Database selection is an important step when searching over large numbers of distributed text databases. The database selection task relies on statistical summaries of the database contents, which are not typically exported by databases. Previous research has developed algorithms for constructing an approximate content summary of a text database from a small document sample extracted via querying. Unfortunately, Zipf's law practically guarantees that content summaries built this way for any relatively large database will fail to cover many low-frequency words. Incomplete content summaries might negatively affect the database selection process, especially for short queries with infrequent words. To improve the coverage of approximate content summaries, we build on the observation that topically similar databases tend to have related vocabularies. Therefore, the approximate content summaries of topically related databases can complement each other and increase their coverage. Specifically, we exploit a (given or derived) hierarchical categorization of the databases and adapt the notion of "shrinkage" -a form of smoothing that has been used successfully for document classification-to the content summary construction task. A thorough evaluation over 315 real web databases as well as over TREC data suggests that the shrinkage-based content summaries are substantially more complete than their "unshrunk" counterparts. We also describe how to modify existing database selection algorithms to adaptively decide -at run-time-whether to apply shrinkage for a query. Our experiments, which rely on TREC data sets, queries, and the associated "relevance judgments," show that our shrinkage-based approach significantly improves state-of-the-art database selection algorithms, and also outperforms a recently proposed hierarchical strategy that exploits database classification as well.

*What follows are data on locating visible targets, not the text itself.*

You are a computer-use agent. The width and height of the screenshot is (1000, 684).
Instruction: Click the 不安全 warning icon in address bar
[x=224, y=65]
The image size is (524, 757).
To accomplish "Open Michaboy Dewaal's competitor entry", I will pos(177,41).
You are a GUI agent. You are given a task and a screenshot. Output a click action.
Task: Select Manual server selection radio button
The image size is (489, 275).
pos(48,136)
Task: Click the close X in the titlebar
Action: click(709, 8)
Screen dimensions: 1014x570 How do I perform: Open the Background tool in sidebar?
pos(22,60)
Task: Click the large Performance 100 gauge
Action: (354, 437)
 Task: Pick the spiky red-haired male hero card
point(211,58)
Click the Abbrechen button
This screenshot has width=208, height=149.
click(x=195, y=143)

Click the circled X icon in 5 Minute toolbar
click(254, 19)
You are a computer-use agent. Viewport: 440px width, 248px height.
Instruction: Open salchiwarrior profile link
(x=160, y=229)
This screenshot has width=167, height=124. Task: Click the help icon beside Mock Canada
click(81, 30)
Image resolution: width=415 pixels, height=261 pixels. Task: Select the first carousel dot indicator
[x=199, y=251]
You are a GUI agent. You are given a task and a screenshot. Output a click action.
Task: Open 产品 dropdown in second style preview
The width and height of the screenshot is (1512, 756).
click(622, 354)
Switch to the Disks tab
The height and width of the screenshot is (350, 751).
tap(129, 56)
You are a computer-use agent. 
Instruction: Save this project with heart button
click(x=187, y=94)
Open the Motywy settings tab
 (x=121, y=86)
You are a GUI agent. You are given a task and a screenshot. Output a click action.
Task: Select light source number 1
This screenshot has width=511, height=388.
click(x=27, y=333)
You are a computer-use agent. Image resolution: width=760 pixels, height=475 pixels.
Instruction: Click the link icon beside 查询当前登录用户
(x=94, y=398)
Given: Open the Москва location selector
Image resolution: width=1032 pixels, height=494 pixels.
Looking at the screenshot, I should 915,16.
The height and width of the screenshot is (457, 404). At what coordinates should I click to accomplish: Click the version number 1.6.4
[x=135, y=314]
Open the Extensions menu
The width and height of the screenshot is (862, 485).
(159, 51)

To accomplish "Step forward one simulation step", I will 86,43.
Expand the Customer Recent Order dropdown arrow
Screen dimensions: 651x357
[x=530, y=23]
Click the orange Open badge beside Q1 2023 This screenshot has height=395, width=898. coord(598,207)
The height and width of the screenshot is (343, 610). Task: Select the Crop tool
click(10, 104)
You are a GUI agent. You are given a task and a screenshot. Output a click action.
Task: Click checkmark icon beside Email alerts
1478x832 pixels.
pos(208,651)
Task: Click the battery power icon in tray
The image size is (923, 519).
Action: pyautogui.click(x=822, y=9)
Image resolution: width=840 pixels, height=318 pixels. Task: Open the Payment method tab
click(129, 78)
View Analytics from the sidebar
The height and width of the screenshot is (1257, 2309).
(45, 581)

机译:在大量分布式文本数据库中进行搜索时,数据库选择是重要的一步。数据库选择任务依赖于数据库内容的统计摘要,这些摘要通常不由数据库导出。先前的研究已经开发了用于从通过查询提取的小文档样本中构建文本数据库的近似内容摘要的算法。不幸的是,Zipf的定律实际上保证了以这种方式为任何相对较大的数据库构建的内容摘要将无法覆盖许多低频词。内容摘要不完整可能会对数据库选择过程产生负面影响,尤其是对于单词很少的简短查询。为了提高近似内容摘要的覆盖范围,我们基于以下观察结果:局部相似的数据库往往具有相关的词汇表。因此,局部相关数据库的近似内容摘要可以相互补充,并增加其覆盖范围。具体来说,我们利用数据库的(给定或派生)分层分类,并将“收缩”的概念(一种已成功用于文档分类的平滑形式)适应内容摘要构建任务。对315个真实Web数据库以及TREC数据的全面评估表明,基于收缩的内容摘要比其“未收缩”的内容摘要要完整得多。我们还将描述如何修改现有的数据库选择算法,以在运行时自适应地决定是否对查询应用收缩。我们的实验依靠TREC数据集,查询和相关的“相关性判断”,表明我们基于收缩的方法显着改善了最新的数据库选择算法,并且优于最近提出的利用数据库分类也是如此。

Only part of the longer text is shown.